As discussed above, the shield 722 may be coupled to the heat sink 724 and/or one or more other portions of the image capture apparatus 600 to maintain a position of the shield 722 within the cavity 716 of the housing 614. For example, as shown in FIG. 7B, the heat sink 724 may be directly coupled to the shield 722 to encapsulate the image sensor 720 between the heat sink 724 and the shield 722. A pin 734 projecting from the heat sink 724 may align with, and be received by, an aperture of the shield 722 to properly align the shield 722 with the heat sink 724. Additionally, one or more fasteners, such as a shield fastener 736 may extend through the shield 722 (e.g., through an aperture of the shield 722) and into the heat sink 724 to secure the shield 722 to the heat sink 724. However, the shield 722 and/or the heat sink 724 may include any means of mechanically coupling the shield 722 to the heat sink 724. Moreover, the shield 722 may also be adhesively secured to the heat sink 724.

As discussed above, a portion of the image capture device 604 (e.g., the lens barrel 718) may extend into the cavity 716 of the housing 614. Additionally, another portion of the image capture device 604 may also be positioned external to the housing 614 of the image capture apparatus 600. That is, a portion of the image capture device 604 may extend into the cavity 716 of the housing 614 such that another portion of the image capture device 604 may be positioned outward of the body 602 and the housing 614 of the image capture apparatus 600.
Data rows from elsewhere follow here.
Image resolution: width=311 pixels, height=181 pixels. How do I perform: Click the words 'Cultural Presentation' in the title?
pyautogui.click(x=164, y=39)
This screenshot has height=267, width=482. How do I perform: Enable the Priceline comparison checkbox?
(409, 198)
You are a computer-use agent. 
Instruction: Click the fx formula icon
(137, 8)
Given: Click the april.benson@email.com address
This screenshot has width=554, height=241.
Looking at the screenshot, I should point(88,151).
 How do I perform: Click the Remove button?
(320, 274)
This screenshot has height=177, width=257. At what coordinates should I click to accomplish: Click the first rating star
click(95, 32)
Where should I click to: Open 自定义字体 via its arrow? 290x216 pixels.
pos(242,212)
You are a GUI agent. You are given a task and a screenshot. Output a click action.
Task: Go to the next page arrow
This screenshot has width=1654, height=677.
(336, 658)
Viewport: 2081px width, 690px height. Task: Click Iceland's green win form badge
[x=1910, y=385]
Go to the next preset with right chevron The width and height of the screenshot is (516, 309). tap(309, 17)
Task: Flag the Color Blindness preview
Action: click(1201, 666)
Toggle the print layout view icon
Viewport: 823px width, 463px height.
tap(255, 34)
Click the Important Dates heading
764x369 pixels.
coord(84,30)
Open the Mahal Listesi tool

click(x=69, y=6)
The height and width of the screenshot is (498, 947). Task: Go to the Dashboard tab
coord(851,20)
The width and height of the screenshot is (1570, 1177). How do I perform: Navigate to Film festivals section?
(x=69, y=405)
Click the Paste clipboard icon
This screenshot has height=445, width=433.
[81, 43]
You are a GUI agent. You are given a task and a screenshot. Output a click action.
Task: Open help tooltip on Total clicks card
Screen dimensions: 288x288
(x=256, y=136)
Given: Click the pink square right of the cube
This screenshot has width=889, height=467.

For example, as shown in FIGS. 7A and 7B, the image capture device 604 may also include a removable lens cover 740. The removable lens cover 740 may be coupled to any portion of the image capture device 604 and/or any portion of the body 602 of the image capture apparatus 600. For example, the removable lens cover 740 may be coupled directly to the lens barrel 718. Alternatively, or additionally, the removable lens cover 740 may be coupled to the heat sink 724 in a manner that facilitates easy connection and disconnection of the removable lens cover 740 from image capture apparatus 600, which is described further below. As a result, the removable lens cover 740 may be easily replaceable and/or interchangeable without requiring disassembly of the image capture device 604.

Connection of the removable lens cover 740 may be done in a manner that prevents water and/or debris from entering between the removable lens cover 740 and the body 602 of the image capture apparatus 600. For example, a seal 742 may be positioned between the removable lens cover 740 (e.g., between a body that supports a lens of the removable lens cover 740) and the heat sink 724 to provide protection from moisture and/or debris.

FIG. 8 illustrates a close-up perspective view of the image capture device 604 shown in FIGS. 6 and 7A-7B. Components such as the housing 614 and the power module 726 of the image capture apparatus 600 are removed for illustrative purposes only.

As discussed above, the image capture device 604 may include a lens barrel 718 that extends through portions of the body 602 of the image capture apparatus 600. For example, the lens barrel 718 may extend through the housing 614 and through the heat sink 724 of the image capture apparatus 600. To secure the lens barrel 718 and thus the image capture device 604 to the body 602 of the image capture apparatus 600, the lens barrel 718 may be secured to the body 602 by a lens barrel mount 844.

As shown in FIG. 8, the lens barrel mount 844 may be located in the cavity 716 of the housing 614 and mounted to the heat sink 724 by a lens barrel mount fastener 846 to secure the image capture device 604 to the body 602 of the image capture apparatus 600. However, any coupling means (e.g., adhesive, mechanical interlock, etc.) may be used to secure the lens barrel mount 844 to the heat sink 724. Similarly, the lens barrel mount 844 may also be coupled to a portion of the body 602 other than the heat sink 724, such as the housing 614, the shield 722, or other components.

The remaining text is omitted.